Researchers Identify "Thinning Gatekeeper" Layer as Primary Driver of Rapid Antarctic Sea Ice Melting

University of Gothenburg research reveals how thinning "Winter Water" and 2015 storms allowed deep-ocean heat to melt Antarctic sea ice at record speeds.

By: AXL Media

Published: Mar 18, 2026, 9:42 AM EDT

Source: Information for this report was sourced from University of Gothenburg

Uncovering the Mechanism Behind the Sudden Shift in Antarctic Ice Stability

For decades, Antarctic sea ice exhibited a puzzling growth trend that stood in stark contrast to the steady decline of Arctic ice. However, a dramatic collapse in late 2015 marked the beginning of a new era of extreme fluctuations. New research published in Nature Climate Change by the University of Gothenburg explains that this shift was not an overnight occurrence but the result of a long-term weakening of the ocean's internal structure. Lead author Theo Spira identified a specific "protective layer" of cold water beneath the ice that traditionally acted as a barrier, preventing warmer, saltier deep water from rising to the surface and melting the ice from below.

The Role of Stratification and the Winter Water Gatekeeper

The stability of Antarctic ice depends on a process known as stratification, where water masses of different temperatures and salinities settle in distinct layers. A layer known as "Winter Water" typically sits just beneath the sea ice; because it is colder and fresher, it does not easily mix with the dense, warm, and salty water residing in the deep ocean. As sea ice grows and melts seasonally, it adds fresh water to this upper layer, reinforcing the stratification and protecting the ice. However, the study reveals that this natural gatekeeper has been thinning for nearly twenty years as the deep ocean has gradually absorbed more heat, making the entire system increasingly vulnerable.

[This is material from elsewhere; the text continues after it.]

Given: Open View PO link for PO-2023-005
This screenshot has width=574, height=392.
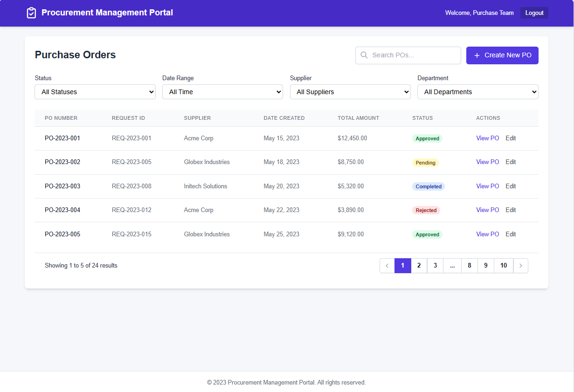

How Intense Storms Triggered the Record Melting of 2015

The thinning of the cold-water layer reached a critical tipping point during the winter of 2015, when unusually powerful storms swept across the Southern Ocean. These storms provided the mechanical energy necessary to stir the ocean, effectively mixing the thinned protective layer with the warm water beneath it. Once this thermal barrier disappeared, the warm deep water reached the surface, causing the ice to melt at record speed. This event fundamentally changed the thermal exchange between the ocean and the atmosphere, removing a layer of protection that had contributed to the slow expansion of Antarctic ice for previous decades.